The Data Lab announced the kickoff of a pilot project involving Edinburgh Napier University, NHS National Services Scotland and industry collaborator Spiritus Development Limited intended to demonstrate the benefits of a blockchain-enabled assurance layer for tracking medical devices through their lifecycle.
With funding support administered by The Data Lab on behalf of the Scottish Funding Council, the pilot project is designed to demonstrate cybersecure, automated means for tracking the chain of custody of medical devices through their lifecycle. It will also extract analytics geared to improving patient safety, clinical outcomes and operational efficiency in device use along the patient care pathway.

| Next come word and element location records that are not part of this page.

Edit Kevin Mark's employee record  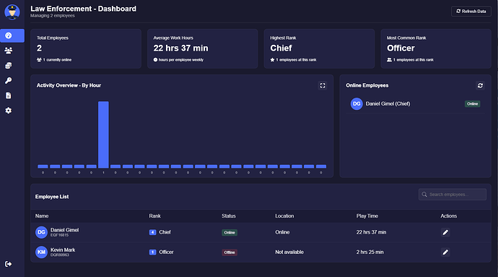point(445,252)
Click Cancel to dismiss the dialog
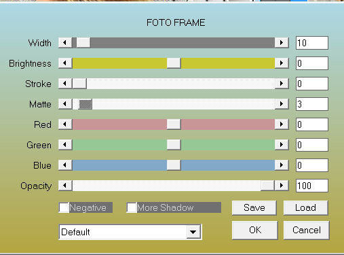 [307, 230]
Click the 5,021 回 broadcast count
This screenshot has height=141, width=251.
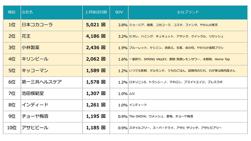pyautogui.click(x=96, y=25)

By combining a blockchain-enabled distributed registry and robust analytics, the project’s collaborators also seek to reduce response times in taking actions when recalls and field notices are issued by device manufacturers and regulators. Such capabilities are rising in importance for devices that are connected, interoperable and intelligent.
Widely used in acute care settings, connected medical devices will increasingly be used to help people manage such chronic conditions as asthma, diabetes, heart disease, and neurodegenerative disorders in their daily lives through wearables and other mobile-enabled technologies.

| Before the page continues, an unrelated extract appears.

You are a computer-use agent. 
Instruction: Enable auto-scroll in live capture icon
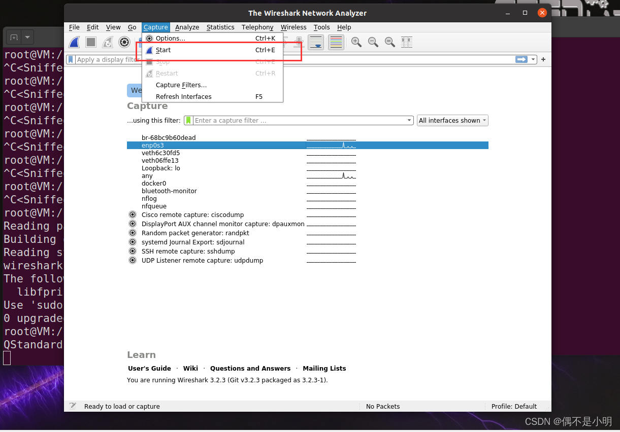point(316,42)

While it will not involve the direct use of patient data, this challenging project lays the groundwork for ensuring such remote care is safe, private and secure.
Prof Bill Buchanan OBE, who leads the cyber security work at Edinburgh Napier University, outlines that, “With blockchain we have the opportunity to create a more trustworthy health and care infrastructure in Scotland, and that this can be used to both improve both patient safety and cyber security.
The research work should be able to showcase that Scotland aims to be a leader in transforming its health and social care infrastructure. Along with this the collaboration with Spiritus brings extensive international experience of integrating data-driven systems within health care, and which are secure, scaleable and robust.”
Spiritus CEO Susan Ramonat commented, “When we looked for places and academic partners with whom to collaborate on such ground-breaking research, Scotland and Edinburgh Napier University stood out. Prof Buchanan’s cyber security expertise and deep commitment to transforming health and social care’s infrastructure are extraordinary and invaluable. ”
“We believe that both organisations will bring the best to bear through this exciting project. We’re also inspired to Scotland’s commitment to find new ways for delivering health and social care with patient safety and cyber security at the forefront.”